*** Begin section ***

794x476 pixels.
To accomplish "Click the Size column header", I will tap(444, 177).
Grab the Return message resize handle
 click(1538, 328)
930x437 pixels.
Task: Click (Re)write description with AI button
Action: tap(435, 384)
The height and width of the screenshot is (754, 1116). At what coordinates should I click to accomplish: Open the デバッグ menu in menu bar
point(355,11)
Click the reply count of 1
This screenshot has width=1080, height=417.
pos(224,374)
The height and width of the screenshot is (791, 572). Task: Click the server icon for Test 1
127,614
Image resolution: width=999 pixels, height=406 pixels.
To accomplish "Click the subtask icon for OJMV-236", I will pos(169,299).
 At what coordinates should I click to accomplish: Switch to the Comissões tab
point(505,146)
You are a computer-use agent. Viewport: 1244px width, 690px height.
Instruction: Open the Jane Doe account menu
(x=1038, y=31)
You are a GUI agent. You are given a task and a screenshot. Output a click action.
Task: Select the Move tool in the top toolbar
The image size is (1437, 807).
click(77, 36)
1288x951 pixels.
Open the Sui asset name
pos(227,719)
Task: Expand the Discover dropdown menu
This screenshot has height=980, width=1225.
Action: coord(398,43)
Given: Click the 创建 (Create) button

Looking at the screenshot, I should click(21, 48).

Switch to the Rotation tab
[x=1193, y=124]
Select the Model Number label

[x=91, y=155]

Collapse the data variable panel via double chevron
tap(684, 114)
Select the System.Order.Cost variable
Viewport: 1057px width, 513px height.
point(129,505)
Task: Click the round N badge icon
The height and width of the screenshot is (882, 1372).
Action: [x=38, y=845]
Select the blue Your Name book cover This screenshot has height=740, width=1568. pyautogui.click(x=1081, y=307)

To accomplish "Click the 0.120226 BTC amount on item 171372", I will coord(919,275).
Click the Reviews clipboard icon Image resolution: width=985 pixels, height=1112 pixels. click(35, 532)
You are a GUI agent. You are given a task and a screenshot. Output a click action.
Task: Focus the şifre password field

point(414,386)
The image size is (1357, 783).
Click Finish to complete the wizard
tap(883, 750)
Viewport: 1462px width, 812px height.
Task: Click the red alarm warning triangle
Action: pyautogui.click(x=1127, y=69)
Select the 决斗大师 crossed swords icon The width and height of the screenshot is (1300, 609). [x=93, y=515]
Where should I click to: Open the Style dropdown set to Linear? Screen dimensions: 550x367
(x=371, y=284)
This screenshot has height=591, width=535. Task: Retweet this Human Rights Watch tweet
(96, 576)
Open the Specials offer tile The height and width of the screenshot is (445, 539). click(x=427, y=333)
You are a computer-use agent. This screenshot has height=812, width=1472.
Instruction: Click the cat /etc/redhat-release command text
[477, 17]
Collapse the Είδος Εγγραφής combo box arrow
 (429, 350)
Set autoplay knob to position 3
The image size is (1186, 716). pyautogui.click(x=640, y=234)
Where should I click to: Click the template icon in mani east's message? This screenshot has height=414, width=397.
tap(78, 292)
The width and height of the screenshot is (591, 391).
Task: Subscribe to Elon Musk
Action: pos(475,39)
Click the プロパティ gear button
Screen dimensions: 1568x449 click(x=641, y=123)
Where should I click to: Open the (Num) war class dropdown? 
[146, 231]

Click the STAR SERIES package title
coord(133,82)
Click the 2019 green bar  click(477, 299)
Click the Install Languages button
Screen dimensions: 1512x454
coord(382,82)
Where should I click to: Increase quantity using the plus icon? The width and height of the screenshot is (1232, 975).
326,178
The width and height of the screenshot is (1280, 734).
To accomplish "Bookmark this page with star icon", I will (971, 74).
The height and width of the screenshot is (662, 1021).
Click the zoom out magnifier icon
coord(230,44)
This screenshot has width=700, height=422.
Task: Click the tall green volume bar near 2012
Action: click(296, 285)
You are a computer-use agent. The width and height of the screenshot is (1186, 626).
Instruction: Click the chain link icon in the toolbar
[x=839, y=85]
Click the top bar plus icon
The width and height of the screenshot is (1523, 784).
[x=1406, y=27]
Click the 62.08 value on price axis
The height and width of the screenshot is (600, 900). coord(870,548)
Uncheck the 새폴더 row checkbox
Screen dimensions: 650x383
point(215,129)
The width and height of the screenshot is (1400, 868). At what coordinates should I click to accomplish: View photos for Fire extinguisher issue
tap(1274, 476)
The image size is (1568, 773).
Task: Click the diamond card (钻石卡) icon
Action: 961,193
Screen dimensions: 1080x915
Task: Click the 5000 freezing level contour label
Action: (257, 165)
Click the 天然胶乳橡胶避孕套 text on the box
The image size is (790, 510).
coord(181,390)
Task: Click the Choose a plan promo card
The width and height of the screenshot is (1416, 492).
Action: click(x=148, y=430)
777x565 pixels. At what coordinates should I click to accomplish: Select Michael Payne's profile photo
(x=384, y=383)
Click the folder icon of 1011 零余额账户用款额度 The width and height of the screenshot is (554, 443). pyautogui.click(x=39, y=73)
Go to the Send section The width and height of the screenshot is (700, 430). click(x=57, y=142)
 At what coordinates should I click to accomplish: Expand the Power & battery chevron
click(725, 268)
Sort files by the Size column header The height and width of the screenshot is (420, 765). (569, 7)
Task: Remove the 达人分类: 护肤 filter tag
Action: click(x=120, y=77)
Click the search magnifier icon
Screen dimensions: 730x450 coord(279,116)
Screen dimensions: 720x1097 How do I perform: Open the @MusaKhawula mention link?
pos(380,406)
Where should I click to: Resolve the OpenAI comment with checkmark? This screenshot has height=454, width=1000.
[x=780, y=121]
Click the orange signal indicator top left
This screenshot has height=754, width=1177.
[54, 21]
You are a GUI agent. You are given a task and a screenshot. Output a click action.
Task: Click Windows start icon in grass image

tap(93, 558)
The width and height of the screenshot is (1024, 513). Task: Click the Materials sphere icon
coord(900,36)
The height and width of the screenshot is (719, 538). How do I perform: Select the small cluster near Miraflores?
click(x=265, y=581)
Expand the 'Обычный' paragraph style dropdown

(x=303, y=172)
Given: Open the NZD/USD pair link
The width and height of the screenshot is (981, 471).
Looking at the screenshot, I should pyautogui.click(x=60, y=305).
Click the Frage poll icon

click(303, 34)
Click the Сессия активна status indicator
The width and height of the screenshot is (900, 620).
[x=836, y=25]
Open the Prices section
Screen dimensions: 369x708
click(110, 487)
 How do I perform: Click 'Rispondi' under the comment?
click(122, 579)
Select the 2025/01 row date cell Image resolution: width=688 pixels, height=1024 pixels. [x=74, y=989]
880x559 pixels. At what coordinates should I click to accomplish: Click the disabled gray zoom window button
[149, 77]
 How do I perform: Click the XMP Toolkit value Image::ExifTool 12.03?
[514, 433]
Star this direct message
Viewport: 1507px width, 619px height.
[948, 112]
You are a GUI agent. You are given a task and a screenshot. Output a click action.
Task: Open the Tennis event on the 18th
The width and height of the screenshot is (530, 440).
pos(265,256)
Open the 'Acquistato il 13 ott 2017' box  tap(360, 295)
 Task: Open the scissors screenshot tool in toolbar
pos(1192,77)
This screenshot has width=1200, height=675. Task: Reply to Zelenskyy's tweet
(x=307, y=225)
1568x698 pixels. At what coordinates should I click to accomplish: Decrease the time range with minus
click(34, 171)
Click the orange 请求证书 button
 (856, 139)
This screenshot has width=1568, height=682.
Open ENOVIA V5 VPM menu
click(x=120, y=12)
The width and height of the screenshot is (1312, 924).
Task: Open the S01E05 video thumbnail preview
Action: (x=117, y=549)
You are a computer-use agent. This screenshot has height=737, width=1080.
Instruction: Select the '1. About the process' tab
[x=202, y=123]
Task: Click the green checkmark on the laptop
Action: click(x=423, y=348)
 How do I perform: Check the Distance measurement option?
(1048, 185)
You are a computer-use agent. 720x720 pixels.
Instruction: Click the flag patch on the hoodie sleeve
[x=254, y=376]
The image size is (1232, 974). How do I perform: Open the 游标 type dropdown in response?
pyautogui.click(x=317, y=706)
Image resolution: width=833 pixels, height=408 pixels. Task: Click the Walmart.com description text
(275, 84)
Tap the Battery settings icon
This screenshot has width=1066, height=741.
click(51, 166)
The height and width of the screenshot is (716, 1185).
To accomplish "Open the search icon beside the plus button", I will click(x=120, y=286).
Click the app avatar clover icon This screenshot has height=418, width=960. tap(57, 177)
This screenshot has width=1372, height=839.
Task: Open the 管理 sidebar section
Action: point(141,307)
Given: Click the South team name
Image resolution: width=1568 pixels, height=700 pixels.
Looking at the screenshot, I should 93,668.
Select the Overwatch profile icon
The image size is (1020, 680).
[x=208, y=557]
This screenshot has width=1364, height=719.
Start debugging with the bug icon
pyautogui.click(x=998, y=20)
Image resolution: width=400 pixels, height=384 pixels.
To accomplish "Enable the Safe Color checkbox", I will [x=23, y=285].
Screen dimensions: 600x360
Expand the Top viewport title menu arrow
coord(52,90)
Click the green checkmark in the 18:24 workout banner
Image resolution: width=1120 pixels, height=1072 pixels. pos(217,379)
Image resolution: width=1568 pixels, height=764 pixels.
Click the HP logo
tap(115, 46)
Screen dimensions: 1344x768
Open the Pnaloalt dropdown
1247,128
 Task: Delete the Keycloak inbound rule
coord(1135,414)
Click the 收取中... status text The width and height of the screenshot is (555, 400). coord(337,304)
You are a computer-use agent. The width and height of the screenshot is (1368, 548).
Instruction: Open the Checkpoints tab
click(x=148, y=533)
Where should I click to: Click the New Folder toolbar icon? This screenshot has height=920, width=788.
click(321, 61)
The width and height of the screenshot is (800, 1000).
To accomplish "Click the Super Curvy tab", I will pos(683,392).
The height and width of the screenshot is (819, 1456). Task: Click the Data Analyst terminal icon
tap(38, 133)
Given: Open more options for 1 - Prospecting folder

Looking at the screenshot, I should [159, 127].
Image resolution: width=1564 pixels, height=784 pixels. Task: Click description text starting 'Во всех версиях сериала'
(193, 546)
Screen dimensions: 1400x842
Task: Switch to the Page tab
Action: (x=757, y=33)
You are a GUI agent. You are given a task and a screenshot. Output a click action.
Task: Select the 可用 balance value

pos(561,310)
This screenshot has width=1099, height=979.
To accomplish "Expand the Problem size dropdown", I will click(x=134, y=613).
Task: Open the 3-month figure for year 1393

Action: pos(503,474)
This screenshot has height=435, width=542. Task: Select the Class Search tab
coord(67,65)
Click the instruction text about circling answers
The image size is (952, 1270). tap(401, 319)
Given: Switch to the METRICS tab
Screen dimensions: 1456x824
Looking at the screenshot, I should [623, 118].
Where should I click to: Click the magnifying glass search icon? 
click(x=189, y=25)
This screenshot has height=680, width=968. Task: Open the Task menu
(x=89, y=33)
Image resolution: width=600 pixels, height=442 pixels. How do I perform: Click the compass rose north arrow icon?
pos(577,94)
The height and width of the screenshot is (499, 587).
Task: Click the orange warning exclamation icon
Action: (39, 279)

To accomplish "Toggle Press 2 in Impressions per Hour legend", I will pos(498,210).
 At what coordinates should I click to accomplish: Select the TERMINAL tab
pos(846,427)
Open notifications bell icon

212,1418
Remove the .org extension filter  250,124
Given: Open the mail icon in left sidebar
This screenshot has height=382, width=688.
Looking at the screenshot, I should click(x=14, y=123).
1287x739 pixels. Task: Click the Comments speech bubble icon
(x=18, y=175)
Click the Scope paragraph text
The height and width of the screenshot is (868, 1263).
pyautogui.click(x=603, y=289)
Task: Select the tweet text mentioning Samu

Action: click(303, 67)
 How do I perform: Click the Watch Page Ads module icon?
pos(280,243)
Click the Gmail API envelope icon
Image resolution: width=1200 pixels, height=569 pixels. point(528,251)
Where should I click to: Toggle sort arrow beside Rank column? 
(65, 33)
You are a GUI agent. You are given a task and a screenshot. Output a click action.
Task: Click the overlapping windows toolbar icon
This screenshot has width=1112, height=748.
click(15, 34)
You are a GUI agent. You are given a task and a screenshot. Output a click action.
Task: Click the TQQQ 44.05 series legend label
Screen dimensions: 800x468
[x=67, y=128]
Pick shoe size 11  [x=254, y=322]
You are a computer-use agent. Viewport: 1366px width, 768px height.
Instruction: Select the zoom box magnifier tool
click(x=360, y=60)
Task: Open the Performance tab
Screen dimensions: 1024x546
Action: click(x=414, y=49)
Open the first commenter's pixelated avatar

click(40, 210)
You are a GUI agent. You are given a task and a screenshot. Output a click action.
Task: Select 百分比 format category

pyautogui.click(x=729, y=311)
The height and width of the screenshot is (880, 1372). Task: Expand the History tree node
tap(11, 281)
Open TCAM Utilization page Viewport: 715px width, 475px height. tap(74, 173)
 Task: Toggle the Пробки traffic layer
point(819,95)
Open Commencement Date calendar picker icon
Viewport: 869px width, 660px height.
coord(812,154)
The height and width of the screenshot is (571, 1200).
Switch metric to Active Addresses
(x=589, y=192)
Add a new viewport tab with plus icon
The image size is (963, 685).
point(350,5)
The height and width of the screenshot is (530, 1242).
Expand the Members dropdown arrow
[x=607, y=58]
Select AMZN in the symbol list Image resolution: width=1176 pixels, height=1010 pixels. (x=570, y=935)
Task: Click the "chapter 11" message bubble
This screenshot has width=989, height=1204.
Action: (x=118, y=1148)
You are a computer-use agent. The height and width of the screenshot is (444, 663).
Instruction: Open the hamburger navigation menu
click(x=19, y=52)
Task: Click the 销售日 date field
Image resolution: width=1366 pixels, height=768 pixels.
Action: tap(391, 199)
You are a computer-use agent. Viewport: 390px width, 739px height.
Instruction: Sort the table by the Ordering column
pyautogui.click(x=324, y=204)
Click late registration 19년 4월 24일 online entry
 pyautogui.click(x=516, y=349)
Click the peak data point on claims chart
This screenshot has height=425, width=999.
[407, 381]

*** End section ***

To do: For each line above that includes "checkbox", make a copy.

Solution:
Uncheck the 새폴더 row checkbox
To accomplish "Enable the Safe Color checkbox", I will [x=23, y=285].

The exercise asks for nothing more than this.